**Required work:**
Write out again, exactly as they appear, the lines from the start of the data below through the line with "Task: Switch to the 4hour interval"; no pictures.

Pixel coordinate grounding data
▽

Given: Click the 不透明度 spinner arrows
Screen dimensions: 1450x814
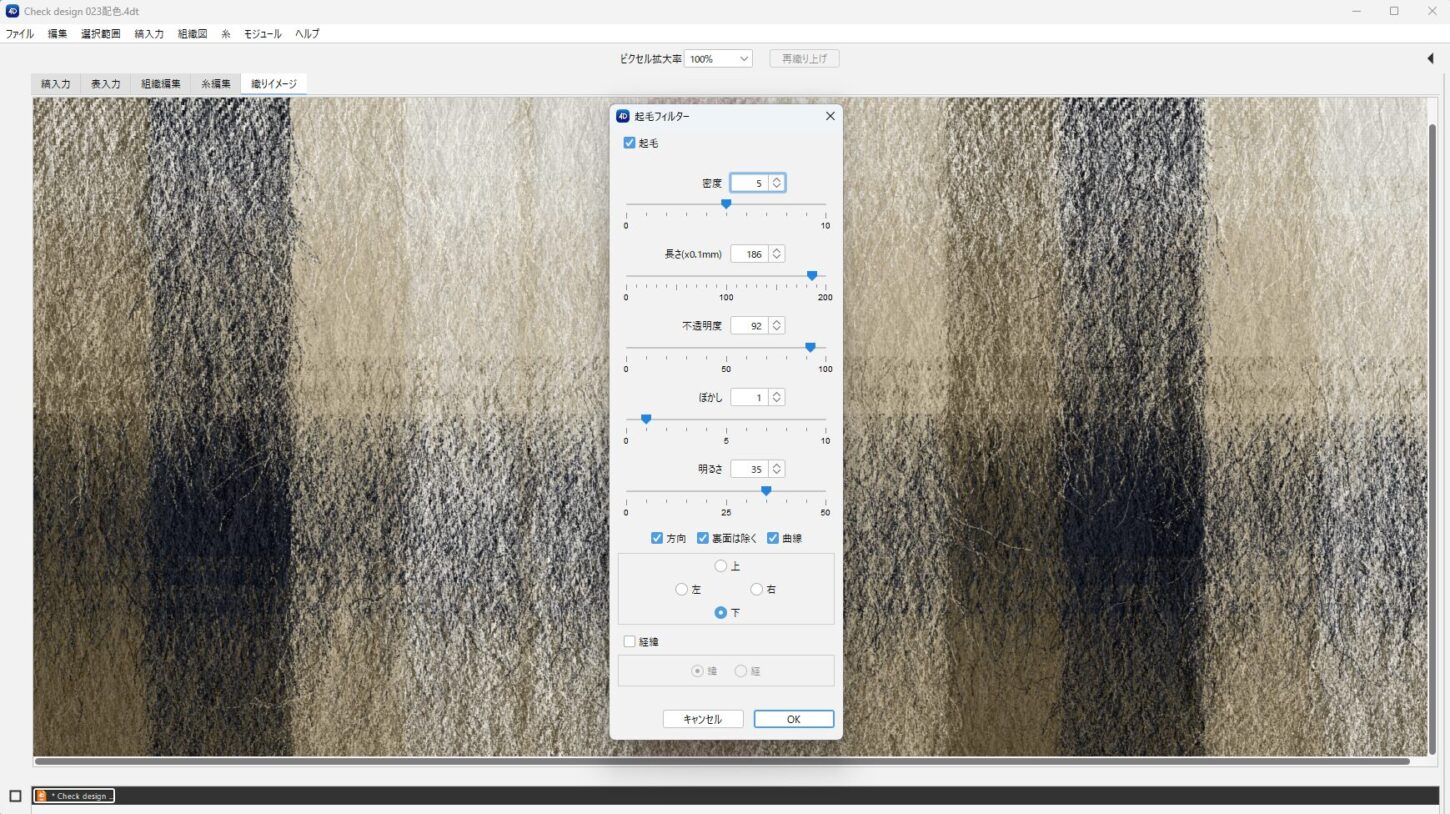Looking at the screenshot, I should [776, 326].
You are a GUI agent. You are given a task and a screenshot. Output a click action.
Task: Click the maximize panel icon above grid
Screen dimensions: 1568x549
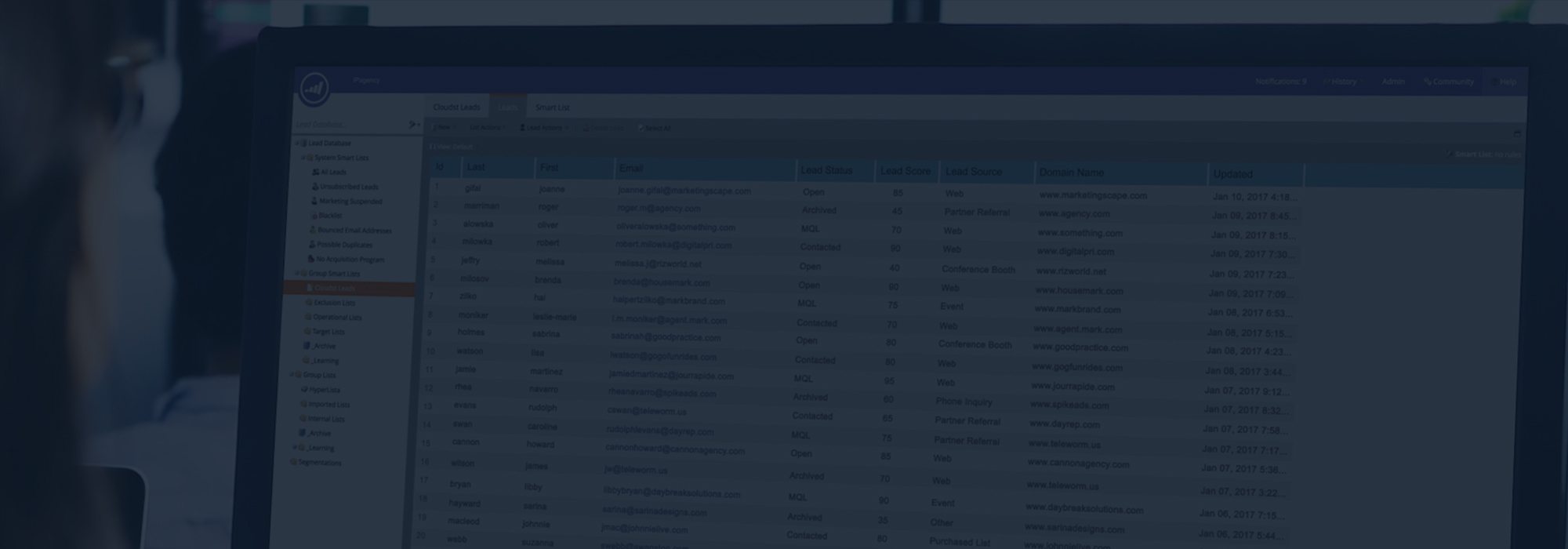(1516, 133)
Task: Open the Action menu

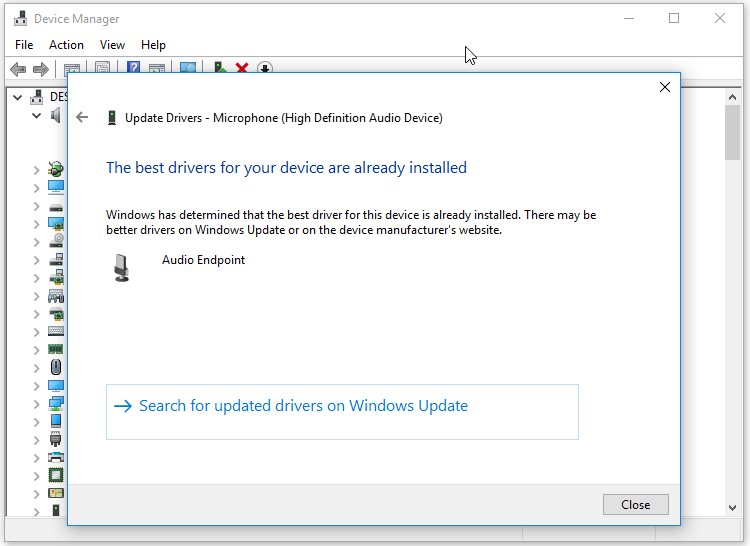Action: click(x=66, y=45)
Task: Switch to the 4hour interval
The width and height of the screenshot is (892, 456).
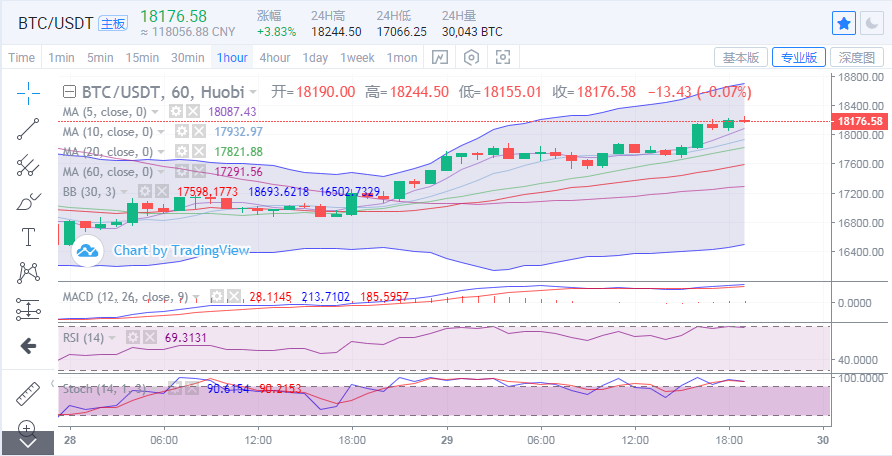Action: (275, 57)
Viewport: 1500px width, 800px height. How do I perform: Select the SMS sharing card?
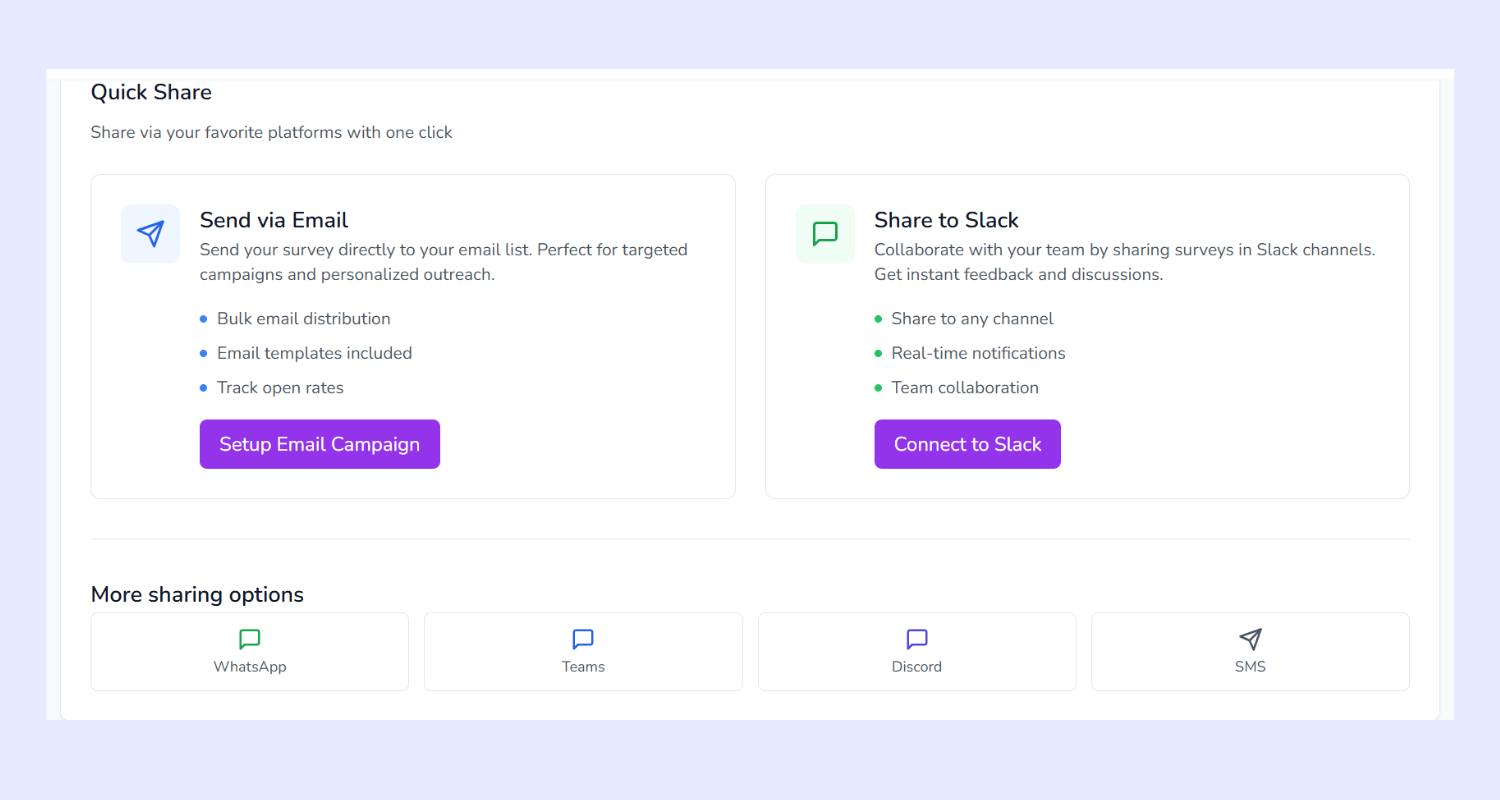1250,651
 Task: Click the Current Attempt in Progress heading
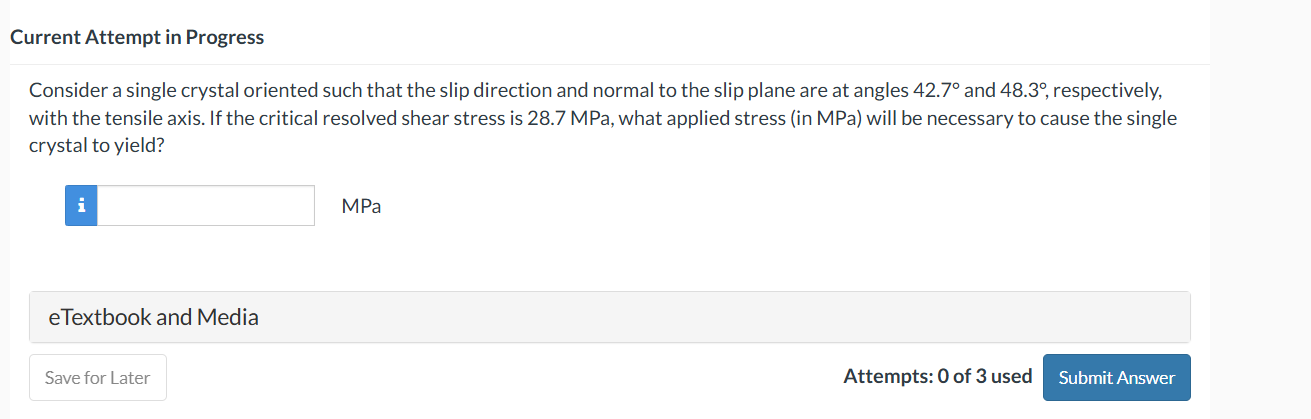(137, 37)
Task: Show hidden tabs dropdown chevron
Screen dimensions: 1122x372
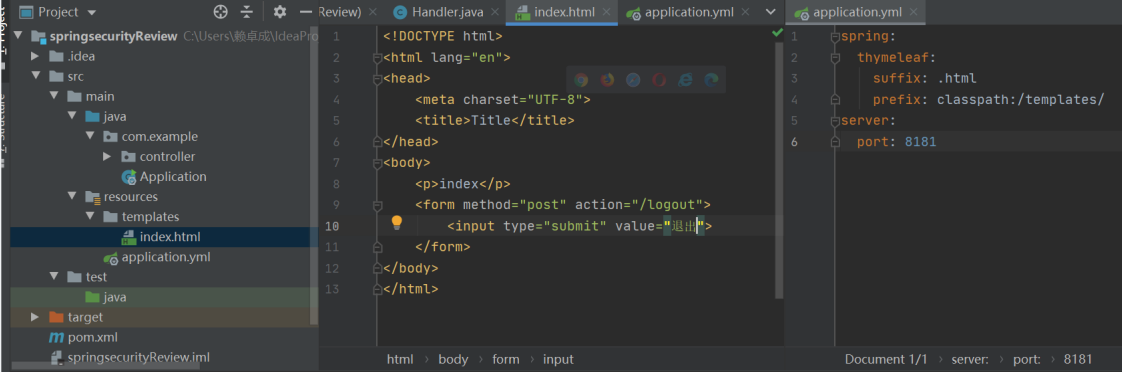Action: click(x=771, y=12)
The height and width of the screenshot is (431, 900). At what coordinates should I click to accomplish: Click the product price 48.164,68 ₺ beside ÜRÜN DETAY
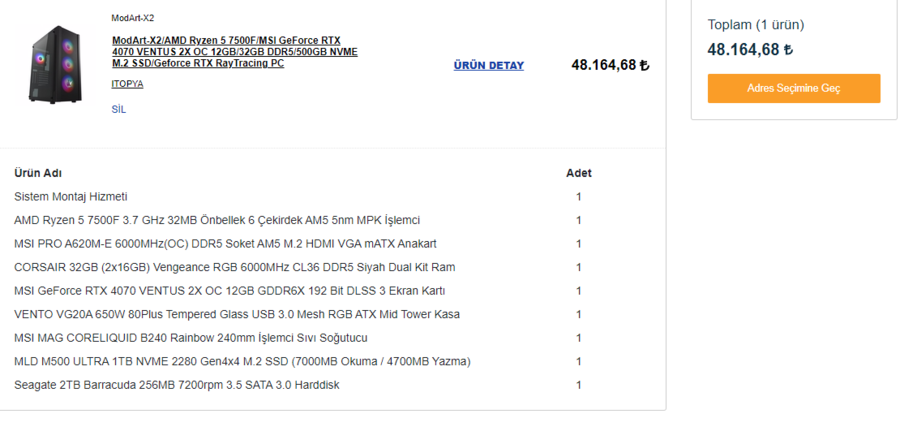pos(610,66)
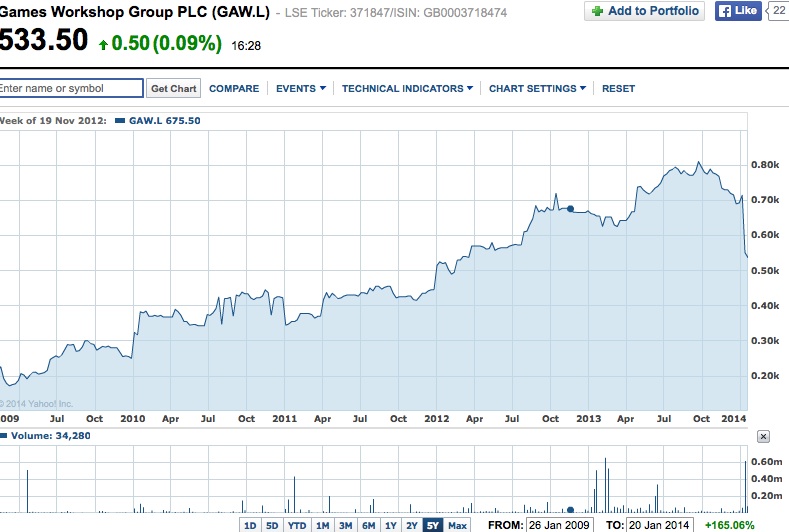Set the range to 6M
This screenshot has width=789, height=532.
[368, 525]
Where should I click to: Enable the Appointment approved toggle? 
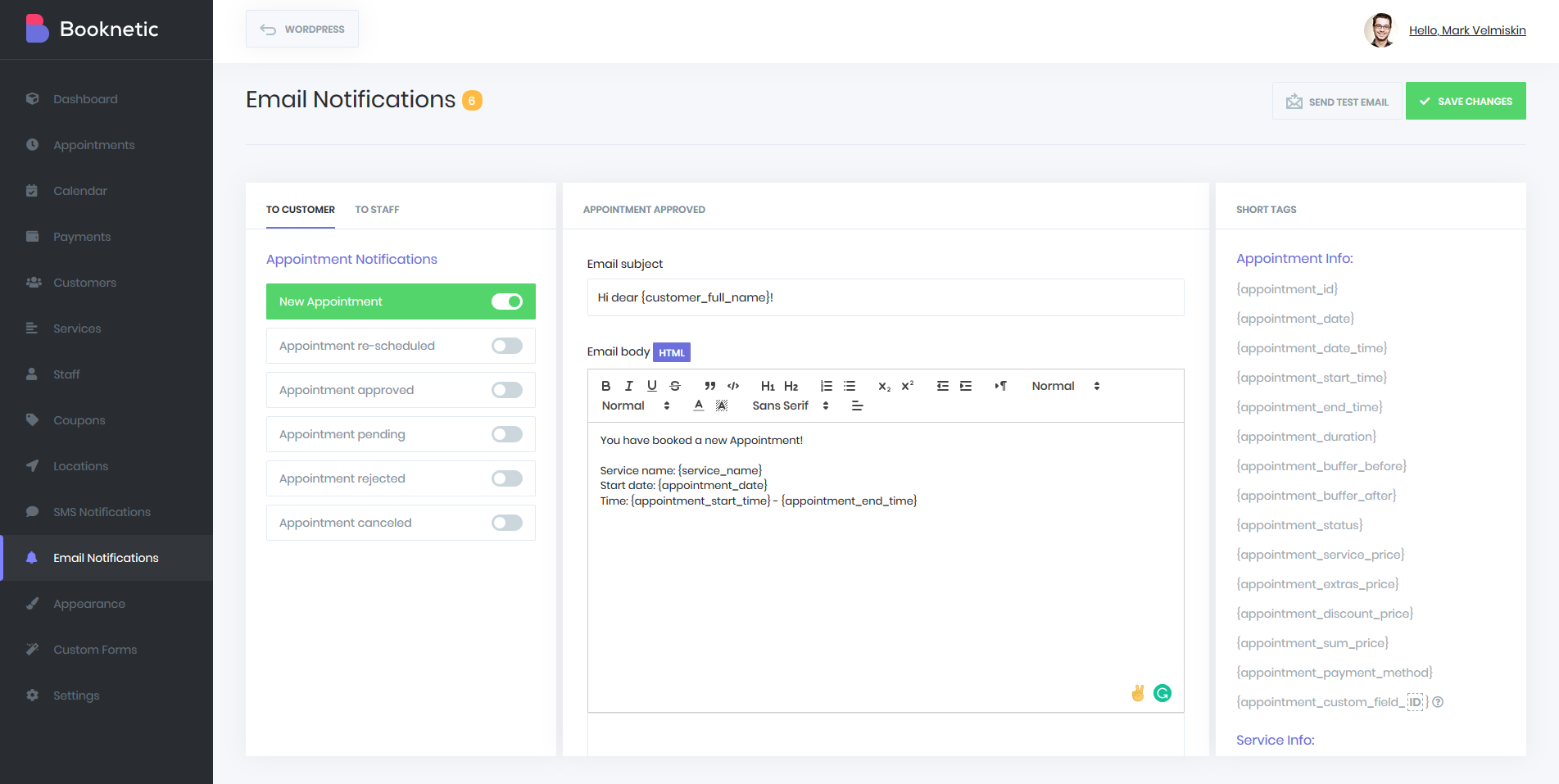(506, 390)
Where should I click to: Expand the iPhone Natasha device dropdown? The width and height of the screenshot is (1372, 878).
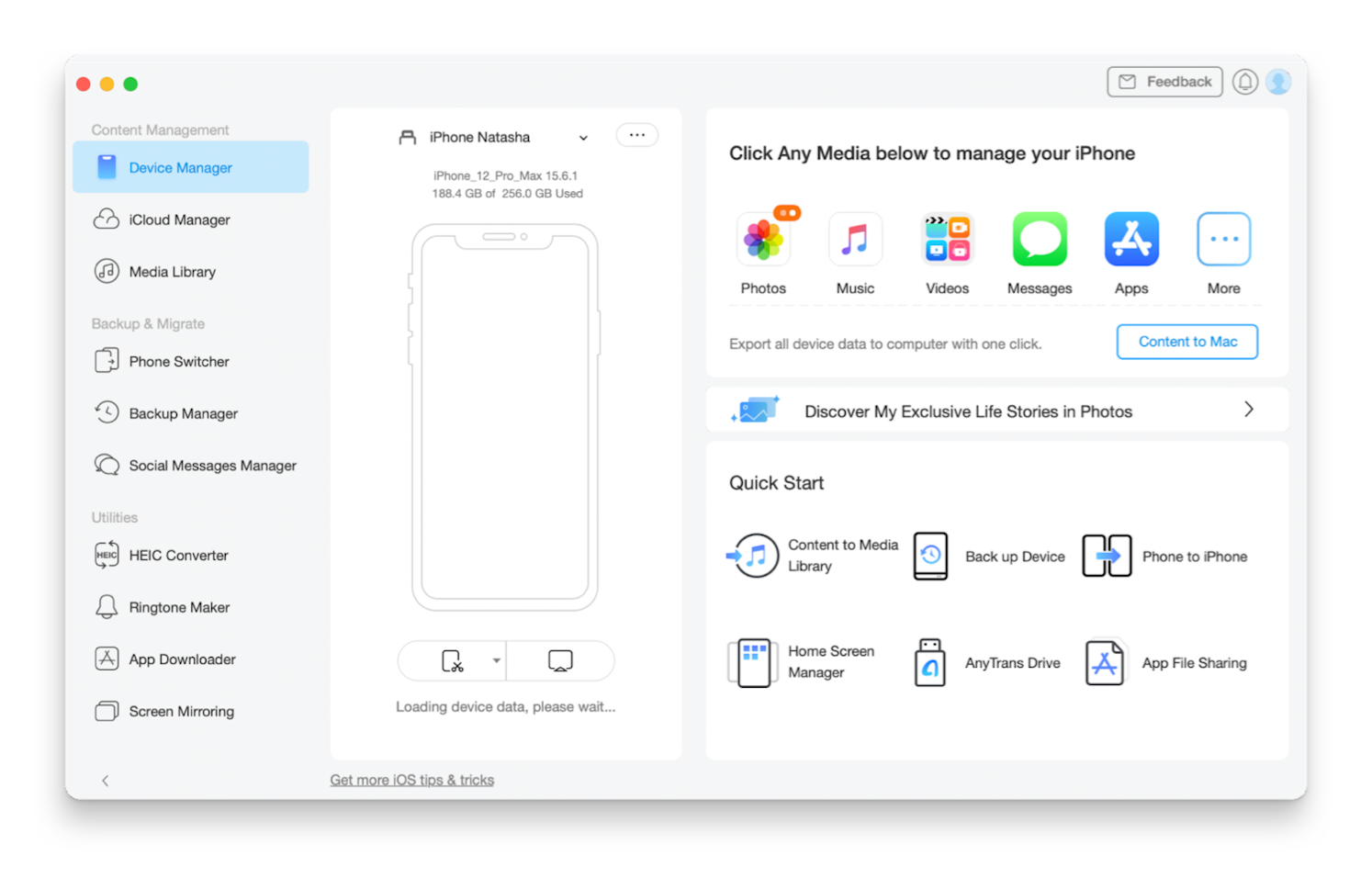[x=583, y=138]
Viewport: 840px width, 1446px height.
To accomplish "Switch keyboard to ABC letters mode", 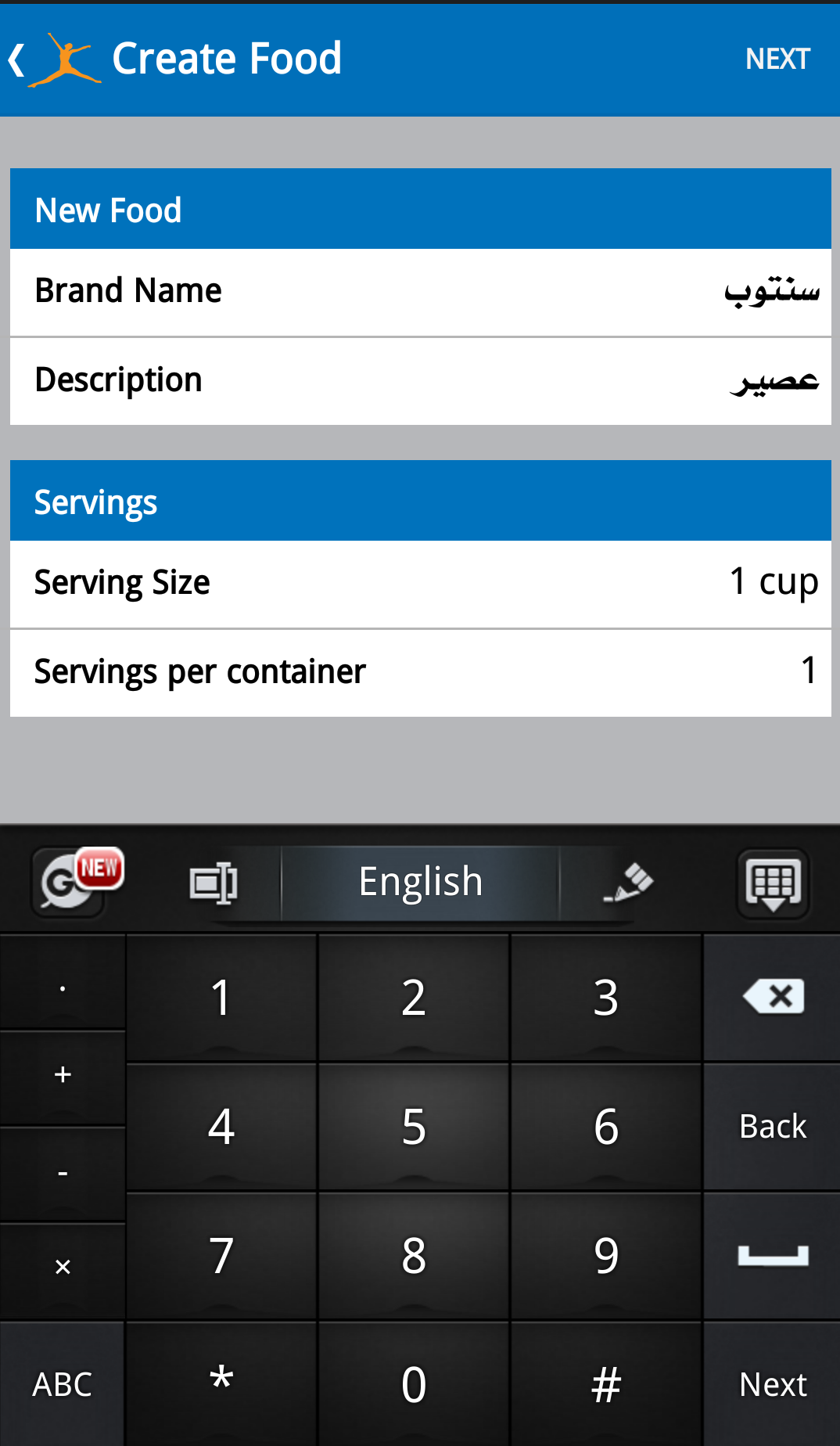I will (63, 1384).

△

**Solution for this problem:**
Given: Click the 不透明度 spinner arrows
Screen dimensions: 1450x814
Looking at the screenshot, I should [776, 326].
You are a GUI agent. You are given a task and a screenshot. Output a click action.
Task: Click the maximize panel icon above grid
Screen dimensions: 1568x549
(1516, 133)
Task: Open the Action menu

Action: click(x=66, y=45)
Task: Switch to the 4hour interval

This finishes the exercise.